The diet of the nervous shark consists mainly of small teleost fishes (including silversides, smelt-whitings, wrasses, and grunters). Crustaceans (including prawns, crabs, and mantis shrimps) and molluscs (predominantly cephalopods but also bivalves and gastropods) constitute secondary food sources. This shark is also known to occasionally prey on the semiaquatic snakes Cerberus rynchops and Fordonia leucobalia. A known parasite of the nervous shark is the myxosporean Kudoa carcharhini.

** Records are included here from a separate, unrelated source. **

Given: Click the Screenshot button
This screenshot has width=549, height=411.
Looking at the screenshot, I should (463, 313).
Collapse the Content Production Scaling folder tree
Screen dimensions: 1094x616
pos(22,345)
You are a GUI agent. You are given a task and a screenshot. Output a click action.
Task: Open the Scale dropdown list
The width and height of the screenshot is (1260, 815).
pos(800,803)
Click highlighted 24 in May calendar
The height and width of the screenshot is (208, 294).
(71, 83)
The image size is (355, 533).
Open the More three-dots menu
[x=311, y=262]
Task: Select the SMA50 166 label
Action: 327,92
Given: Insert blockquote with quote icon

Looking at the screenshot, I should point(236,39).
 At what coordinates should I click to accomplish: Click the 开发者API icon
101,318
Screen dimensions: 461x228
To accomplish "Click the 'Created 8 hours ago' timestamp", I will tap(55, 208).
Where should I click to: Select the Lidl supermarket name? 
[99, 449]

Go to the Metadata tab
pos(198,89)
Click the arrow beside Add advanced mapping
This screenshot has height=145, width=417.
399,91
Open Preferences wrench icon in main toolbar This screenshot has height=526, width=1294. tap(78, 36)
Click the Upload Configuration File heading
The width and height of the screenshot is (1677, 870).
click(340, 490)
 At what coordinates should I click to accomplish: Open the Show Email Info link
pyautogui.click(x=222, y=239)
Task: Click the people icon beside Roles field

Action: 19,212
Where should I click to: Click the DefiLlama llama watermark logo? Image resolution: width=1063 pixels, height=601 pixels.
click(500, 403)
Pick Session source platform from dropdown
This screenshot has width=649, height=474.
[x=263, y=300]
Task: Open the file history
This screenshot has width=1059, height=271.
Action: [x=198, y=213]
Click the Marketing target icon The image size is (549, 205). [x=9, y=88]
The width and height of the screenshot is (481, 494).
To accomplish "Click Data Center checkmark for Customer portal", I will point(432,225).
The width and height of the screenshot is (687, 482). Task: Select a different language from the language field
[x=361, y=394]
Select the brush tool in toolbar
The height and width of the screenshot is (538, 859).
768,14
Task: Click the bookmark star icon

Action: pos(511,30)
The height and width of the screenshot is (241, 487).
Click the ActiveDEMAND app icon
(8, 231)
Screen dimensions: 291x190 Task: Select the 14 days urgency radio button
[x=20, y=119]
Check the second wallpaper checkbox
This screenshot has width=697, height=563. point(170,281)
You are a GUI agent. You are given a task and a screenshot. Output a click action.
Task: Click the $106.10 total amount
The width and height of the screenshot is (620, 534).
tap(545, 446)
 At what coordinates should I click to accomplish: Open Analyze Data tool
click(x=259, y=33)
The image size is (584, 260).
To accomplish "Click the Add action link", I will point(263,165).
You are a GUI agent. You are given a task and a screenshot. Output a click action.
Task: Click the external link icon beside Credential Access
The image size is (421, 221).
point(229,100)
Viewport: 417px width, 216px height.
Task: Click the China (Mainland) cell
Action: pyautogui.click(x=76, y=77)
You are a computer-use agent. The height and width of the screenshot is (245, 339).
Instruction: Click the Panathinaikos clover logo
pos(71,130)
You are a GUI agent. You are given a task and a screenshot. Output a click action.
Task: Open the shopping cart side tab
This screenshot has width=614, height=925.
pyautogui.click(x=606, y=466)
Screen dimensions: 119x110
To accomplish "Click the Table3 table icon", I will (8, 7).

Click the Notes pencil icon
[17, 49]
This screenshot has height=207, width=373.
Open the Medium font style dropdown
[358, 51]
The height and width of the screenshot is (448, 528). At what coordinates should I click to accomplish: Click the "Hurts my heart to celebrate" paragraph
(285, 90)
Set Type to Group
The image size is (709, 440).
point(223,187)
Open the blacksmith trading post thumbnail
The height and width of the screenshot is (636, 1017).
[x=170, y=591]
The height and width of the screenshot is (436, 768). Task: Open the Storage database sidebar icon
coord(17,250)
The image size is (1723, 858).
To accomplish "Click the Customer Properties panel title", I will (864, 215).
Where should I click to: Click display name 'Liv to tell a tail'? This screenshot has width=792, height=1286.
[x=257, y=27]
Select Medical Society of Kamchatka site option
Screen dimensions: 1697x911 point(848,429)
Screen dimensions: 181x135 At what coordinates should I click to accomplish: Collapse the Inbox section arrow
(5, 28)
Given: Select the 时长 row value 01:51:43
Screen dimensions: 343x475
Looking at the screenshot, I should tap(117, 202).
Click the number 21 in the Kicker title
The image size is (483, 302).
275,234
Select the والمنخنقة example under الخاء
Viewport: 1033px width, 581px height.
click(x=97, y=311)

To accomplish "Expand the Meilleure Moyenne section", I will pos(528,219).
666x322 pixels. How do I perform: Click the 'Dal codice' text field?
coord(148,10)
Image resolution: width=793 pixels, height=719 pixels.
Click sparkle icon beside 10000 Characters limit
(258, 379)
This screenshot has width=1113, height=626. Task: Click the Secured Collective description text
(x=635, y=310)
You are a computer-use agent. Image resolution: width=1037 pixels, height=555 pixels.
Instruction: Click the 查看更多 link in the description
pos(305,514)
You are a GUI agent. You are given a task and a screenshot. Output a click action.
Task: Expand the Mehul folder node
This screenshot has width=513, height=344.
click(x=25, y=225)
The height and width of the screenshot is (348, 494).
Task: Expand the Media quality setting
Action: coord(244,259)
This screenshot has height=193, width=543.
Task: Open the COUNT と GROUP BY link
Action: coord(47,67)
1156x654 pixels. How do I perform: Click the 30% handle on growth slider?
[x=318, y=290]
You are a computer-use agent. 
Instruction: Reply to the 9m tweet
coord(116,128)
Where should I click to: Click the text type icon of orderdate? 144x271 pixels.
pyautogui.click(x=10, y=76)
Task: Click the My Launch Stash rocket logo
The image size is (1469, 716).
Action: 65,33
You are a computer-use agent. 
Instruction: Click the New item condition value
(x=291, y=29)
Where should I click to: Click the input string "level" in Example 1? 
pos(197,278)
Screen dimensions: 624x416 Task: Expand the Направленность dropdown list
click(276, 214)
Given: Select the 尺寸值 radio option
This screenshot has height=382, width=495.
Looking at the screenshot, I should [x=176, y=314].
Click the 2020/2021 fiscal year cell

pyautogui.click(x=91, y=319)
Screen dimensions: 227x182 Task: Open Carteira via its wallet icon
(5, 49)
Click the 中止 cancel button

Like other requiem sharks, the nervous shark is viviparous: once the embryos exhaust their initial supply of yolk, they are provisioned by the mother through a placental connection formed from the depleted yolk sac. Adult females have a single functional ovary, on the right, and two functional uteruses. The male bites at the sides of the female as a prelude to mating. After mating, the female stores the sperm for approximately four weeks prior to fertilization. In Darwin Harbor, mating occurs from January to March and birthing occurs in October and November following a gestation period of eight to nine months. In Shark Bay, mating occurs from late October to early November and birthing occurs around the same time the following year, following a gestation period of 11 months; this slower development likely reflects the cooler temperatures of Shark Bay.

Females produce litters on an annual cycle in Darwin Harbor and on a biennial cycle in Shark Bay. The litter size ranges from one to six and is not correlated with the size of the female. The newborns are relatively large, measuring 35–40 cm long, and are birthed in shallow nursery areas such as Herald Bight in Shark Bay. The juvenile growth rate is high for a shark; males and females mature sexually at around 84 and 91 cm, respectively, in Darwin Harbour, and 91 and 101 cm, respectively, in Shark Bay. The age at maturity is around four years for males and six years for females; the maximum lifespan is at least 12 years for males and 16 years for females.

==Human interactions==
Shy and difficult to approach, the nervous shark is harmless to humans. It is occasionally marketed for food. This species is susceptible to being caught incidentally in coastal gillnets, such as the barramundi (Lates calcarifer) gillnet fishery operating off northern Australia. It may also be caught on line gear and in prawn trawls. The Australian nervous shark population does not appear to be threatened by fishing activities, and there the International Union for Conservation of Nature (IUCN) has assessed it as Least Concern.